On our morning walk on Saturday, I tried to take special notice of the beautiful things. I brought my camera so I could immortalize the spring because it is lovely beyond description. (The pictures embedded in this post are the ones I took.) I wish I could have captured the smells and sounds and breezes too, in a very big, air-tight jar. I wish I could smell them and feel them in the infernal heat of the Texas summer that I know waits for us somewhere in mid-May.
I also wish I could bottle up some of Henry to store like canned peaches. He continues to be intoxicactingly darling and intriguing. Here are a few of my favorite Henry-isms of late. I pull out a new outfit to wear for the day and he stands in the doorway of my closet and tells me, "dat's dahling!" (with a very flippy "L" sound.) He always says it about my brown polka dotted skirt and my cowboy boots. He calls yellow, "leyow." He has recently revealed an intense affection for olives and wants me to "put 'em fingows," (slip his fingers into the holes,) before he eats them. And if he can ever get his sneaky paws on the camera, he squishes it up against his face and tiptoes towards me, telling me to, "My-oh, mama!" (Smile, mama.) If Nate or I sit down on the edge of the bathtub or up on a counter top, he insists on "sit down too, Henwy." He loves to do what we do, eat what we eat, be where we are, say what we say. I know that will quickly change and I want to stash away a jar of his wanna-be-just-like-mom-and-dad phase.

In many ways, I'd be tickled to see Henry grow up to be like Nate and me, (well, more Nate than me.) But I hope he'll be able to resist learning Milli Vanilli dance sequences (as seen on YouTube music videos,) which has been the juvenile obsession of our weekend.
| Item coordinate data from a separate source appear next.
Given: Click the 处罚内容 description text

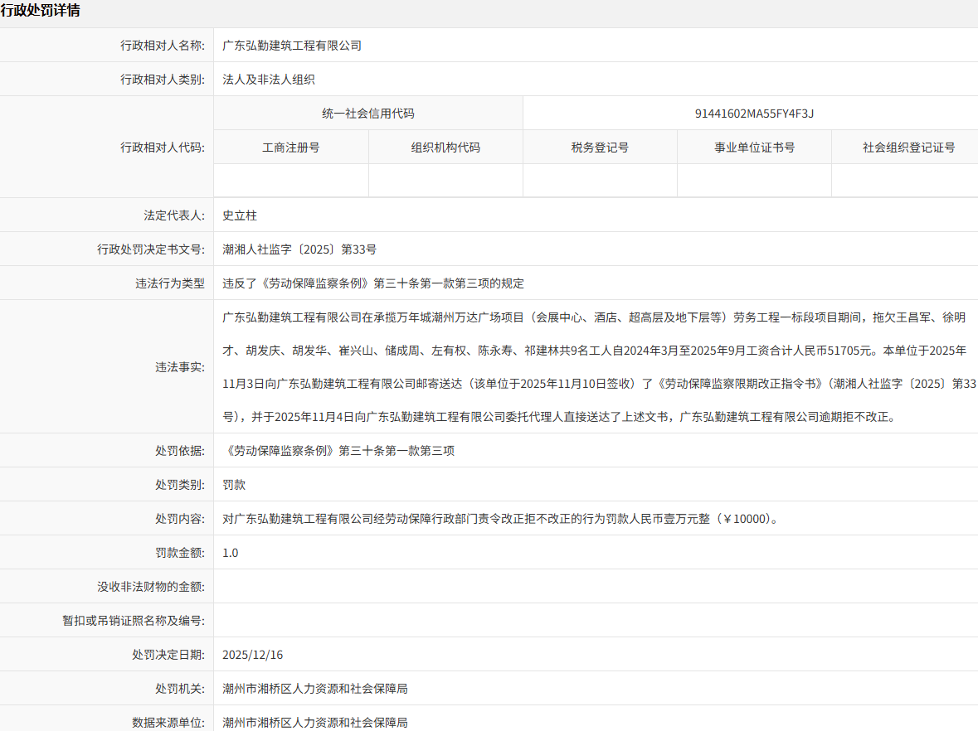Looking at the screenshot, I should [501, 519].
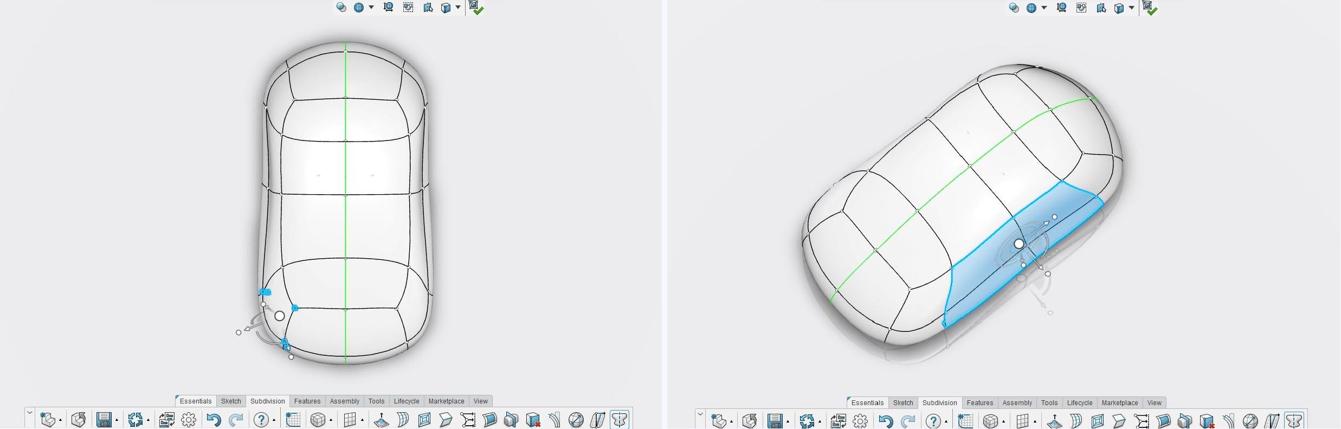Click the sphere scale icon in left toolbar
The height and width of the screenshot is (429, 1341).
[576, 420]
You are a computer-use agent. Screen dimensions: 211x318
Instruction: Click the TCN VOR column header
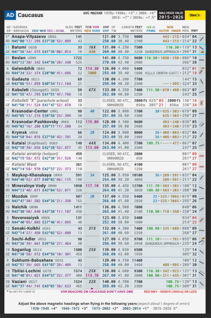[x=92, y=27]
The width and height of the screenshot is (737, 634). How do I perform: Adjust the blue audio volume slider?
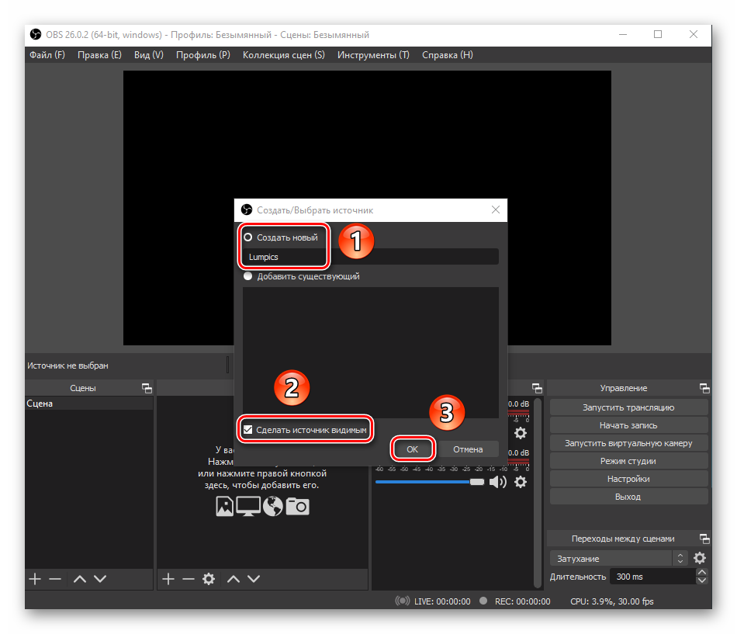[x=427, y=482]
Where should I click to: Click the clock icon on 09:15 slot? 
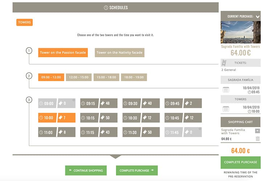[x=83, y=103]
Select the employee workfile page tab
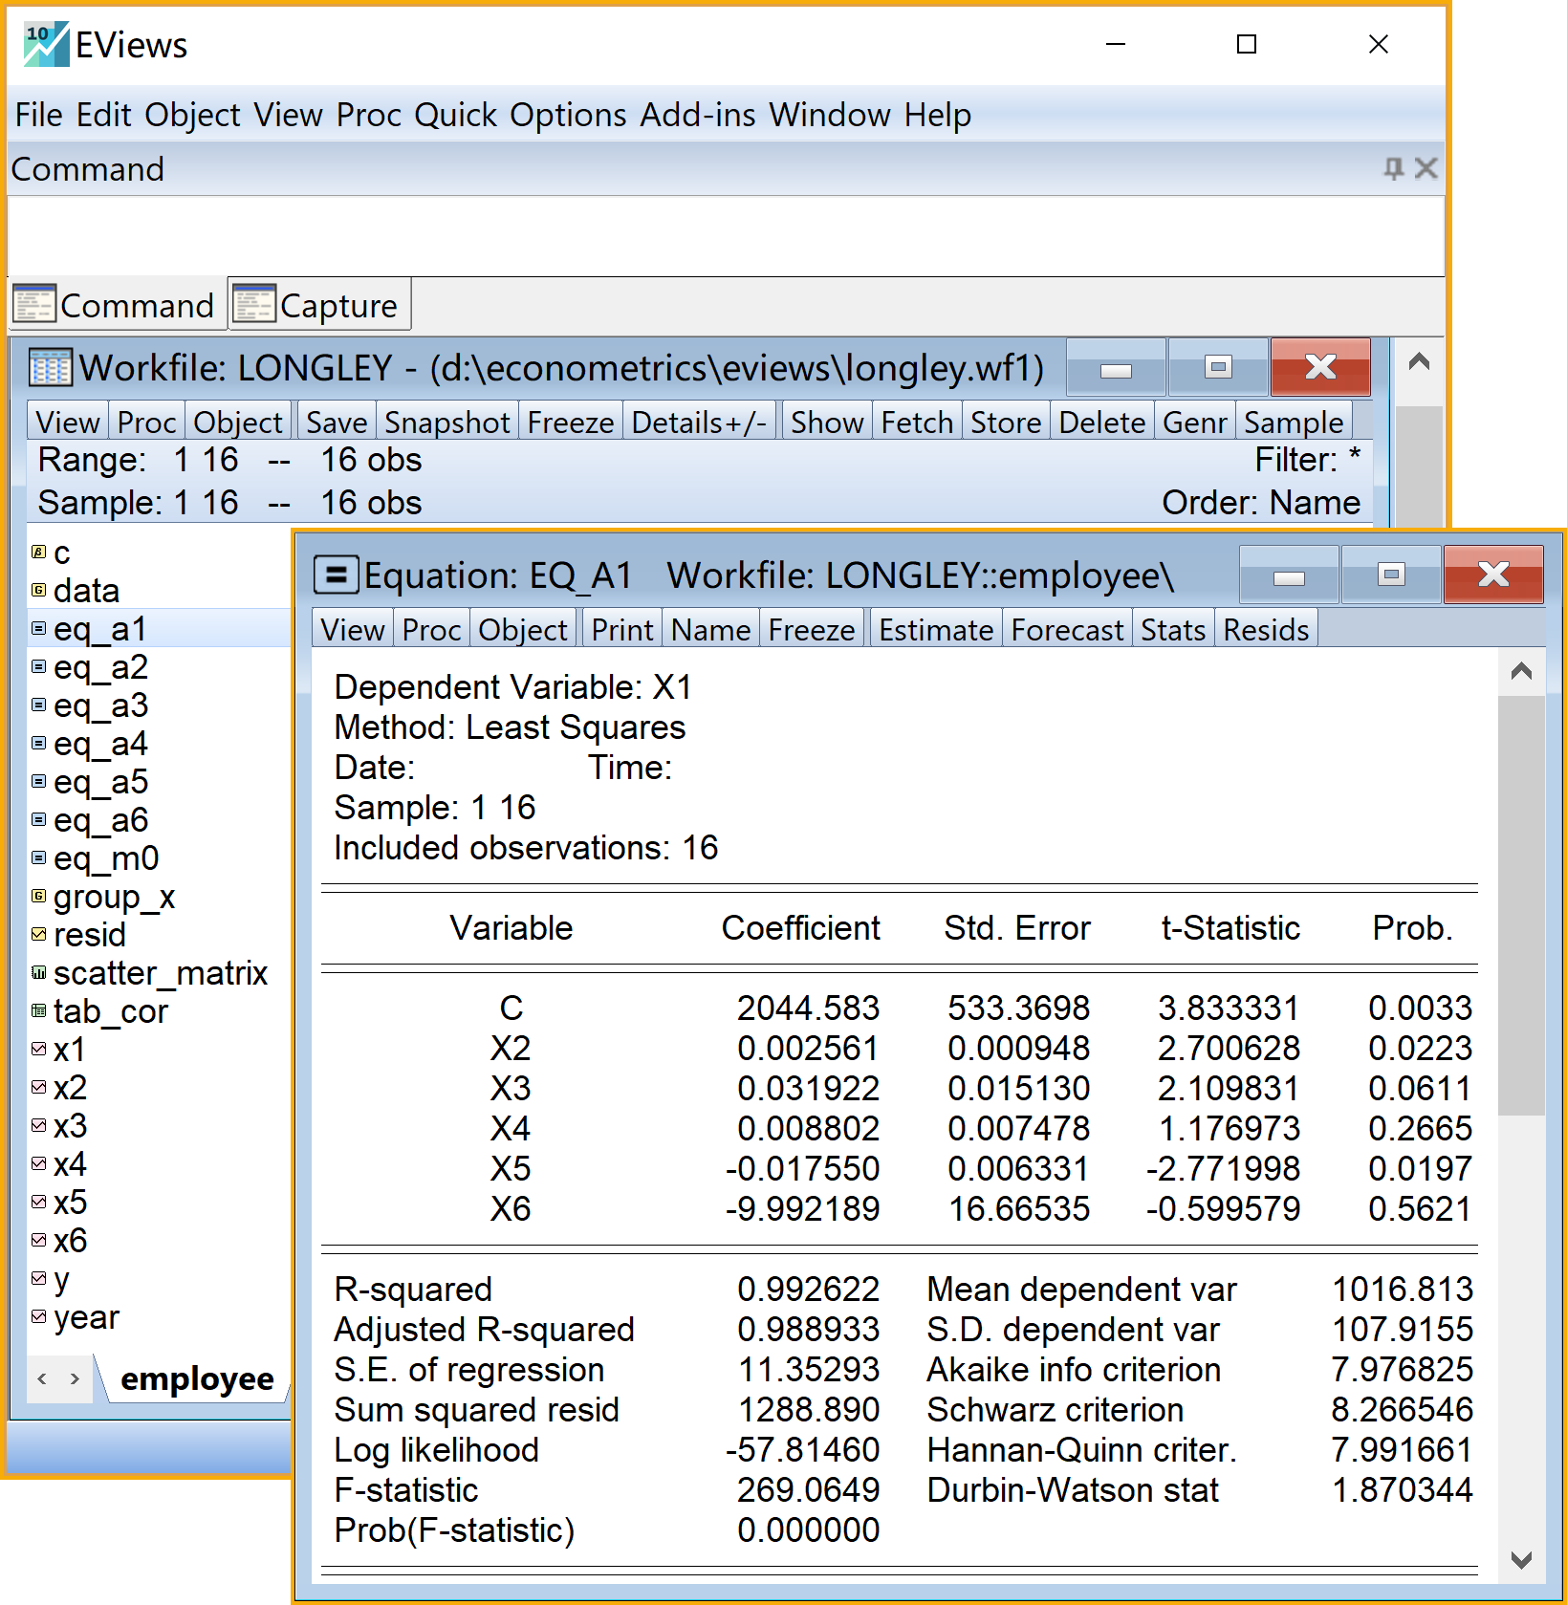 pos(197,1378)
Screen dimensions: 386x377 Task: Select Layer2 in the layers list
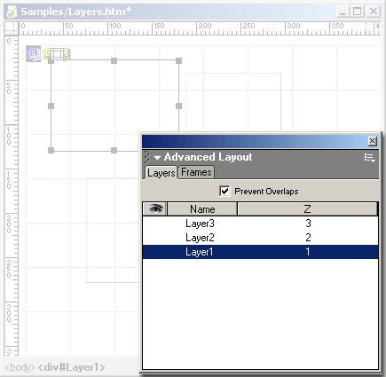[260, 238]
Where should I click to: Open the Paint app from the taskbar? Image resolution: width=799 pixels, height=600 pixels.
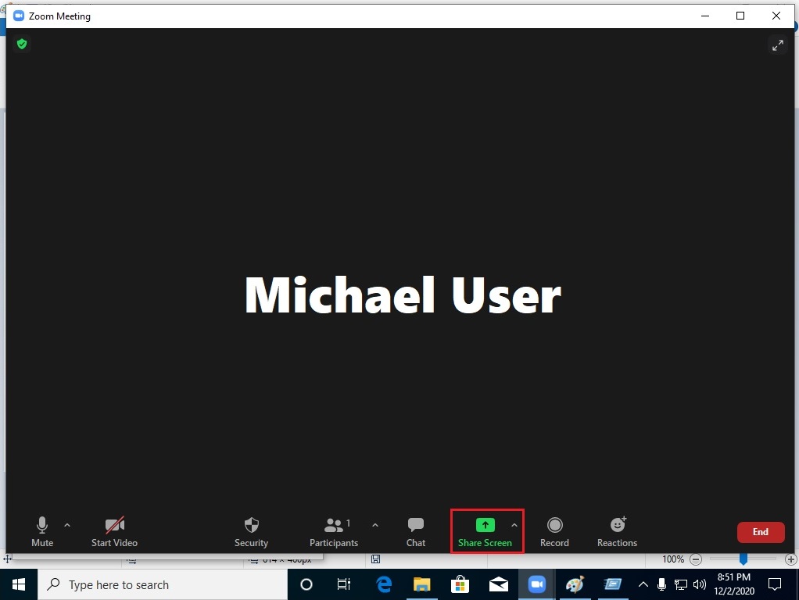click(575, 584)
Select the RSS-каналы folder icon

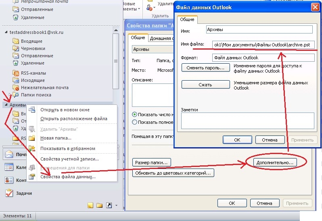click(16, 73)
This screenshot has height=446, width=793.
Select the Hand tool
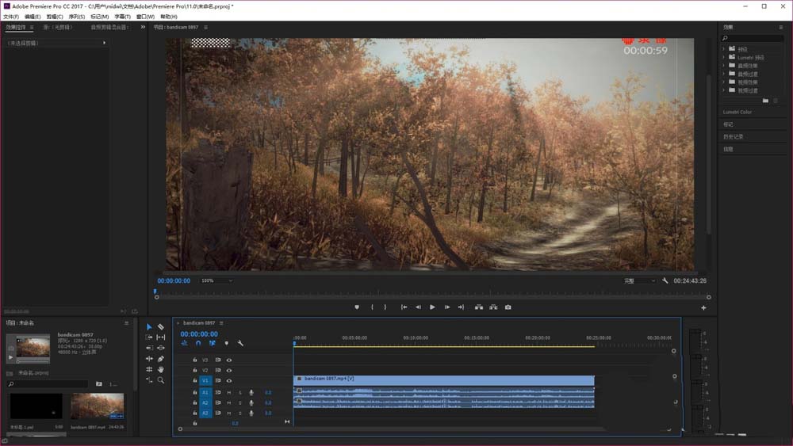click(161, 369)
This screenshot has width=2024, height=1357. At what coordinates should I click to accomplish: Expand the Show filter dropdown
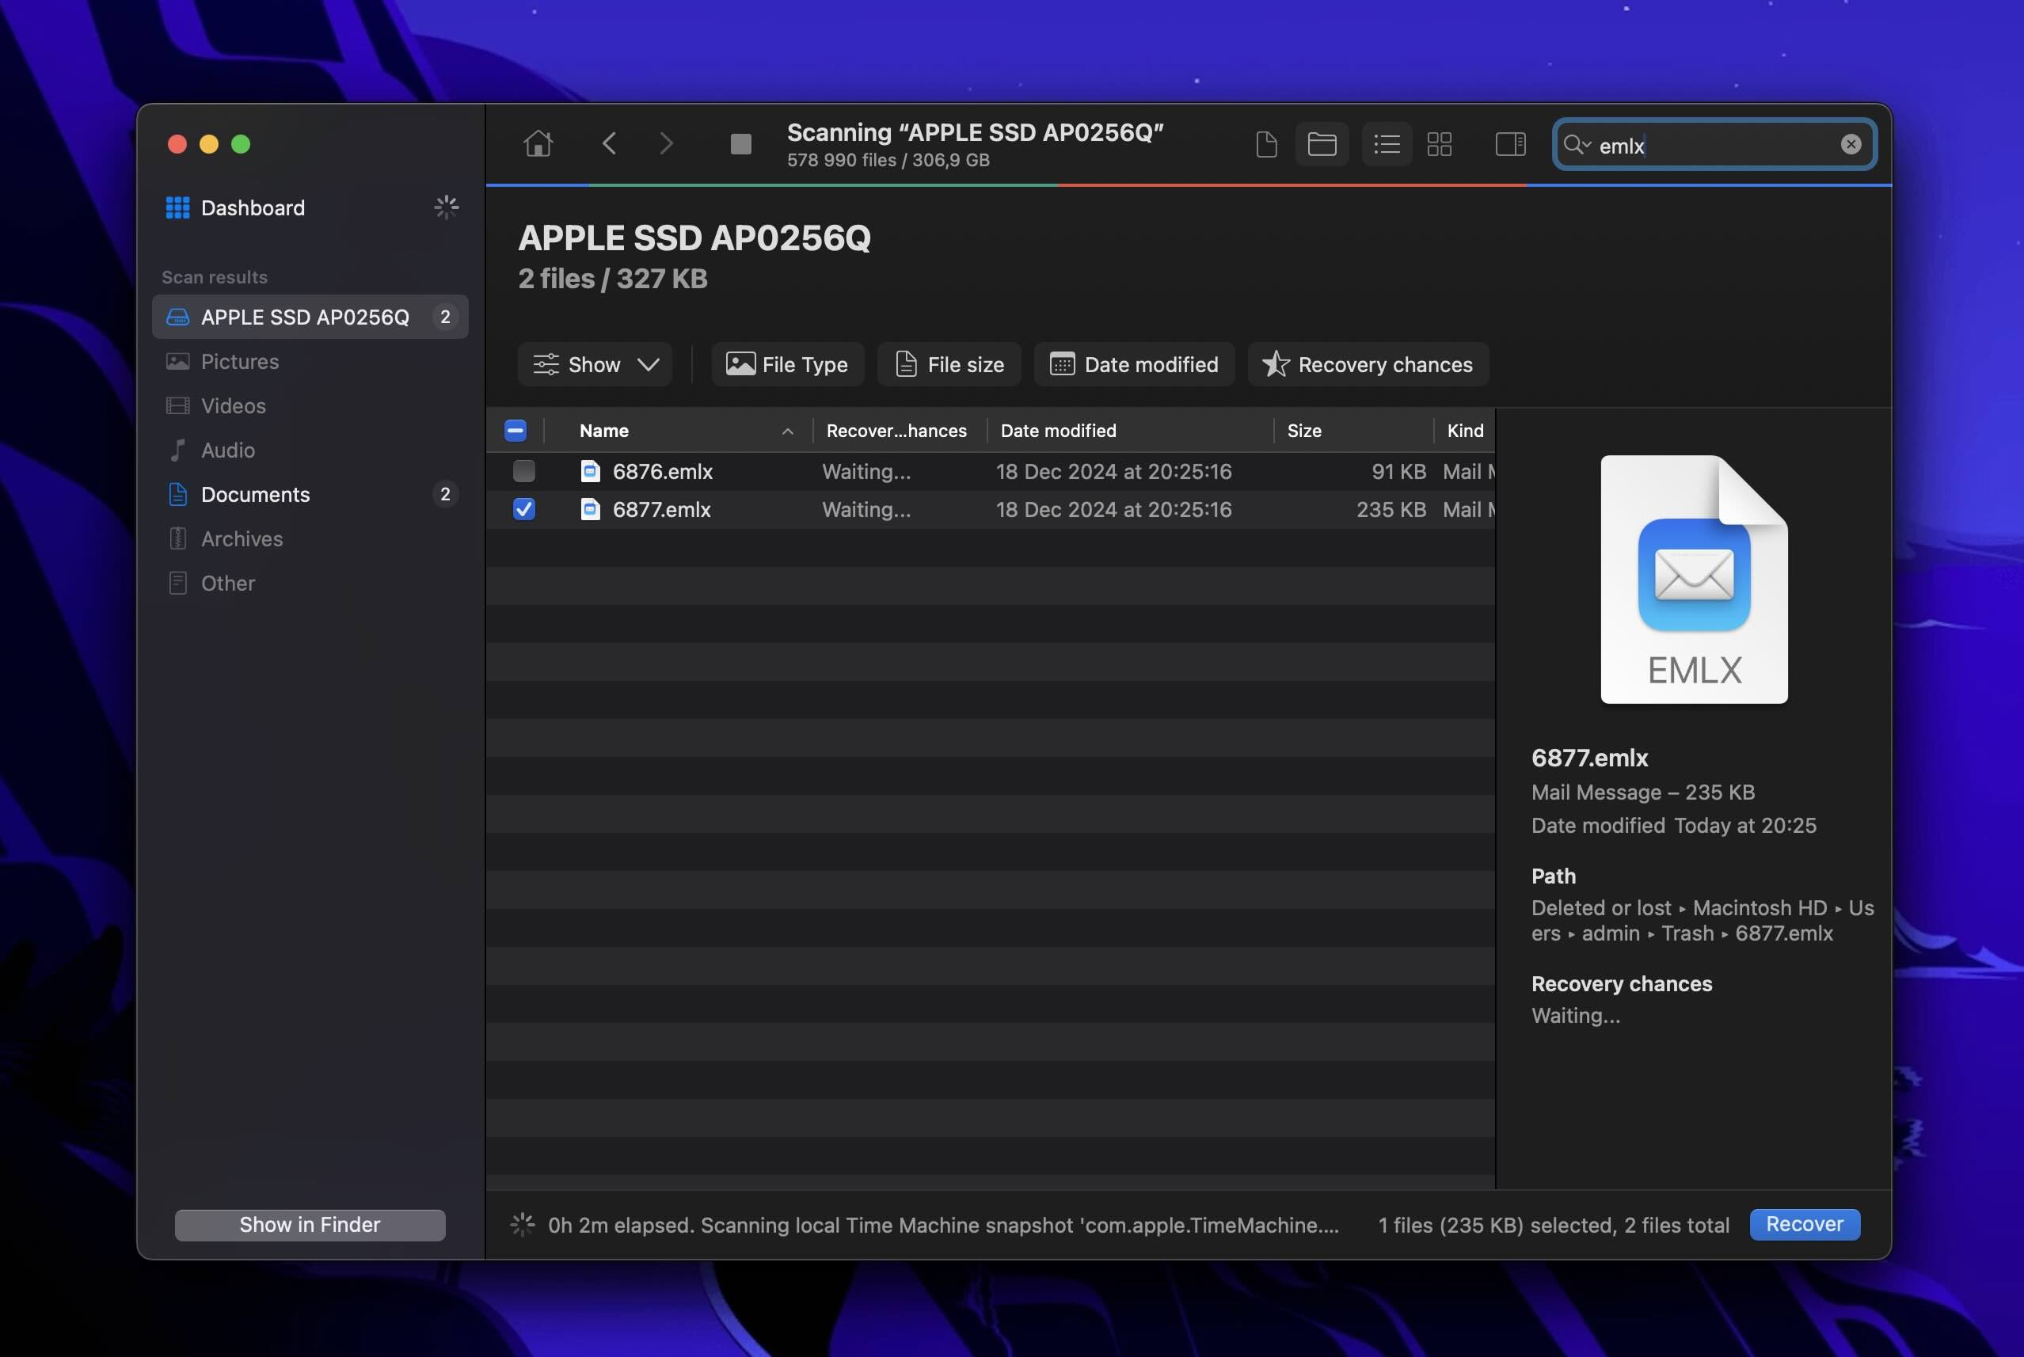coord(647,363)
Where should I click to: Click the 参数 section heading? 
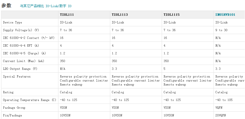(x=6, y=5)
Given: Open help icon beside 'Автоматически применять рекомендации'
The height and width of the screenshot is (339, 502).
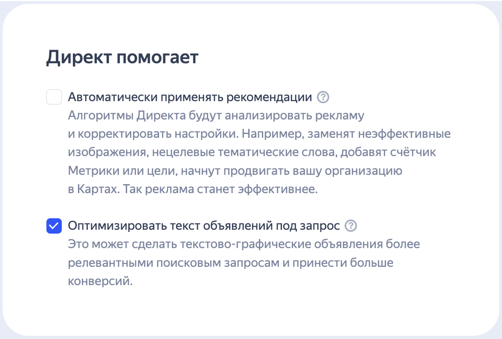Looking at the screenshot, I should coord(323,97).
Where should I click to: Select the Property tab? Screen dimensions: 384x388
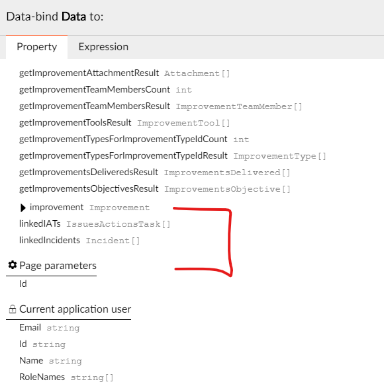(x=36, y=47)
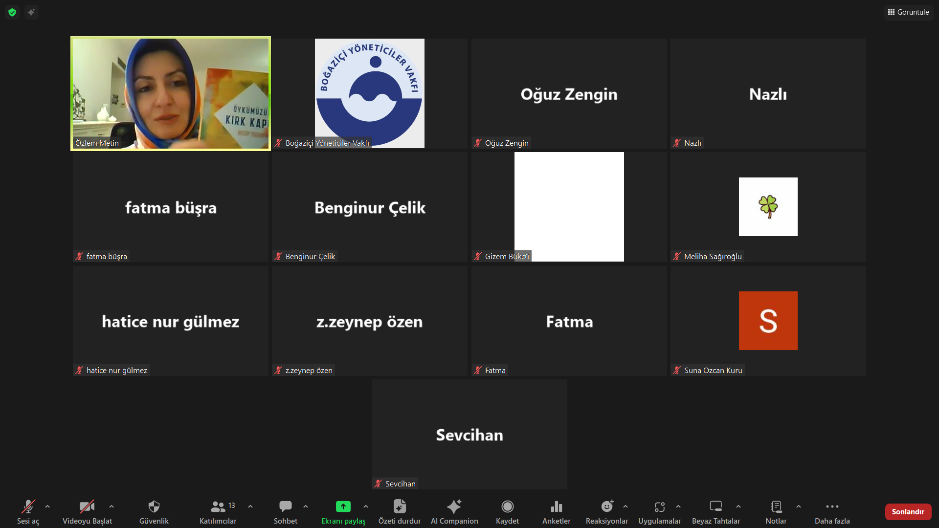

It is unquestionably lowbrow art, but wildly entertaining nonetheless. I prefer to think of it as bubble gum for the brain--not beneficial in any way, but mostly harmless (I hope.) I'd even like to have a jar of that nonsense in my imaginary closet of preserved life, because every experience, from the poingnantly profound, to the inanely nonsensical, is a twig in our nest, a stitch in our quilt, a moment that can't be duplicated, that must be deliberately savored as an irreplacable piece of our collective heart.